NNAMDINational Science Foundation is also supporting a program called CS10K that has a goal of preparing 10,000 teachers to teach computer science in 10,000 high schools by next year. Tell us about that program.
CUNYWell, that's kind of the next step. The first step that we did when we started to become interested and convince that high school computer science was critical was to create two new course or to fund a development of the College Board course and more entry level course called Exploring Computer Science. And as soon as those courses became viable and people were starting to pilot them, it was clear that we just didn't have the teachers.
CUNYAnd so the hardest problem, I think, before us right now is to figure out how to train -- NSF had a goal of 10,000 teachers, Code.org wants to put one in each school, so that's more like 30,000 -- but how to get these teachers trained. And NSF has started that with a series of projects. We've funded 16. We're funding about 8 more now. And Marie has one of those projects, but it's a project to really look at the ways in which we can train teachers in a scalable way. So how very quickly could the nation come up with enough teachers to carry this forward?
NNAMDISo what you're really saying is that I'm the only person in this room who does not have a project.

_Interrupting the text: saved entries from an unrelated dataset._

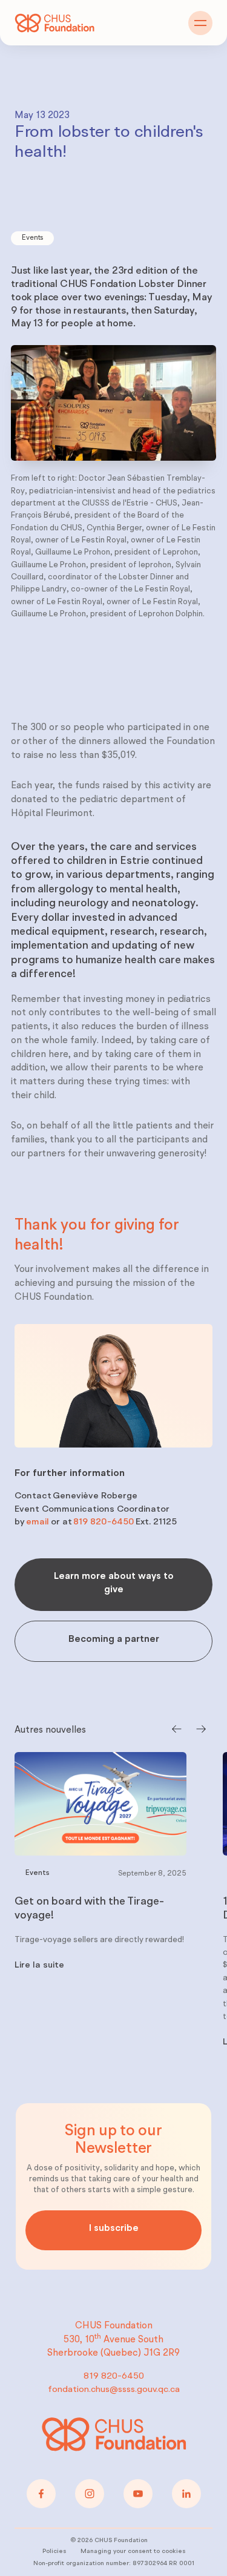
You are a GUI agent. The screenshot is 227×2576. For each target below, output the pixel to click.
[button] (200, 23)
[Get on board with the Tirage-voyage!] (100, 1803)
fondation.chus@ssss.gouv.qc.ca (114, 2389)
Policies (54, 2551)
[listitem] (100, 1904)
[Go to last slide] (176, 1730)
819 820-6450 (103, 1522)
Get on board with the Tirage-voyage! (89, 1908)
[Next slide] (201, 1730)
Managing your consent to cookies (133, 2551)
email (37, 1522)
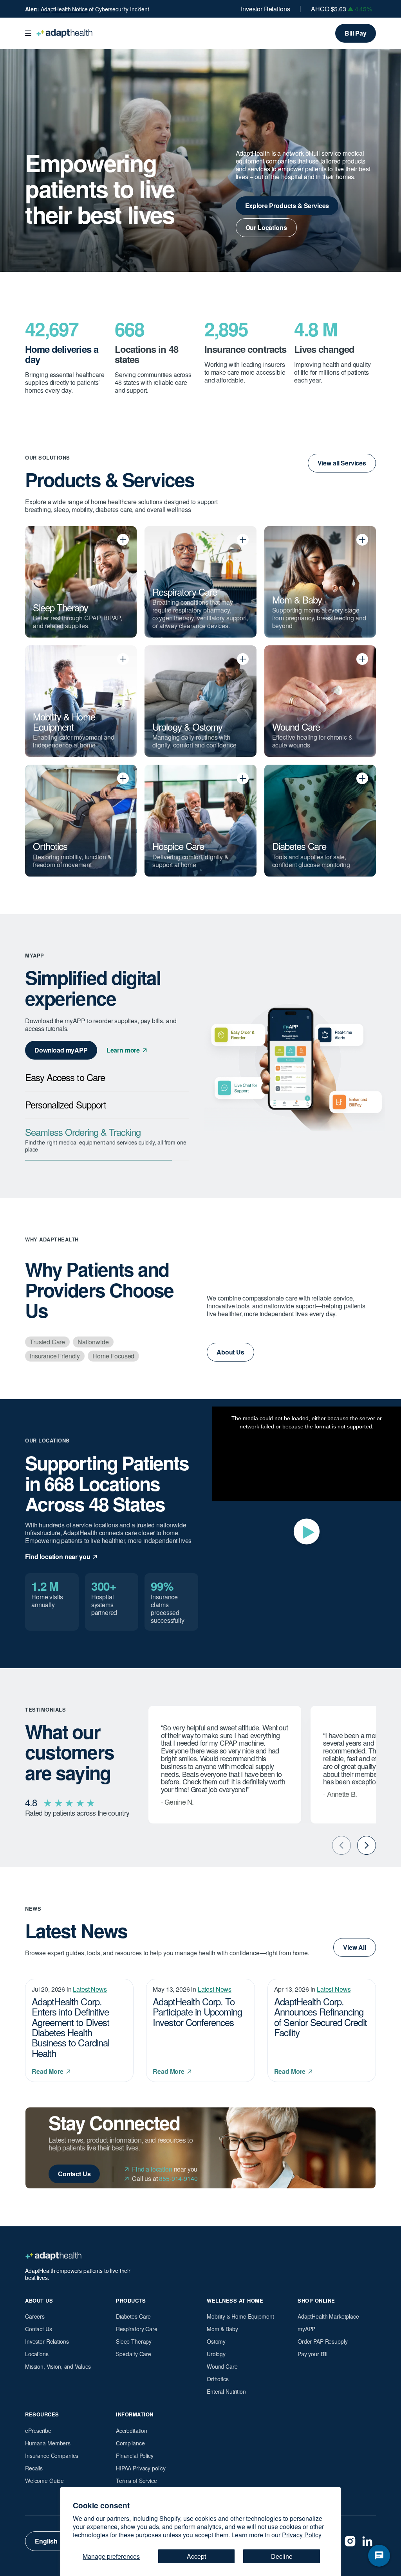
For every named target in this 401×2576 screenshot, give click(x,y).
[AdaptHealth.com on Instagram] (350, 2541)
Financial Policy (135, 2455)
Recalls (34, 2468)
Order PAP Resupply (322, 2341)
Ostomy (216, 2341)
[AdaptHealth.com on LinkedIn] (367, 2541)
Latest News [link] (90, 1989)
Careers (35, 2316)
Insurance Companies (51, 2455)
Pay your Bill (312, 2354)
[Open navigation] (28, 33)
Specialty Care (133, 2354)
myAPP (306, 2329)
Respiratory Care (136, 2329)
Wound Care (222, 2366)
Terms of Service (136, 2480)
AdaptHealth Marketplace (328, 2316)
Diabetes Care (133, 2316)
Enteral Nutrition (226, 2391)
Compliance (130, 2443)
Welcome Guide (44, 2480)
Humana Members (47, 2443)
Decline (282, 2556)
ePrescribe (38, 2430)
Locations (37, 2354)
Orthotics (218, 2379)
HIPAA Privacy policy (141, 2468)
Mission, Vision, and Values (58, 2366)
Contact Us (38, 2329)
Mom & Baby (222, 2329)
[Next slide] (366, 1845)
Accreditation (131, 2430)
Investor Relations (265, 9)
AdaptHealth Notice (64, 9)
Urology (216, 2354)
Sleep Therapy (134, 2341)
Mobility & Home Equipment (240, 2316)
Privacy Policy (302, 2534)
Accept (196, 2556)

That's what appears.
CUNYYou could apply, Kojo.
NNAMDII'm going to have me a project at some point. Right now let's talk with Lisa in Purcellville, Va. Lisa, you're on the air. Go ahead, please.
LISAYeah, hi. My son is a student in Loudoun County schools, which I think is about 75,000 students. And I remember they -- somebody must've decided that they should all be introduced to language at an early age. So they were all in Spanish class in first grade one day a week. And I remember thinking -- he's going into 8th grade now -- in first grade if they had taken that one period of the week and done something more language oriented or even just intro to computer sciences and built on that, by 8th grade they would be ready to take a lot more than what they're able to take by jumping in with both feet in 9th or 10th grade in high school in just some sort of computer classes. That's the first time that they're introduced to it there.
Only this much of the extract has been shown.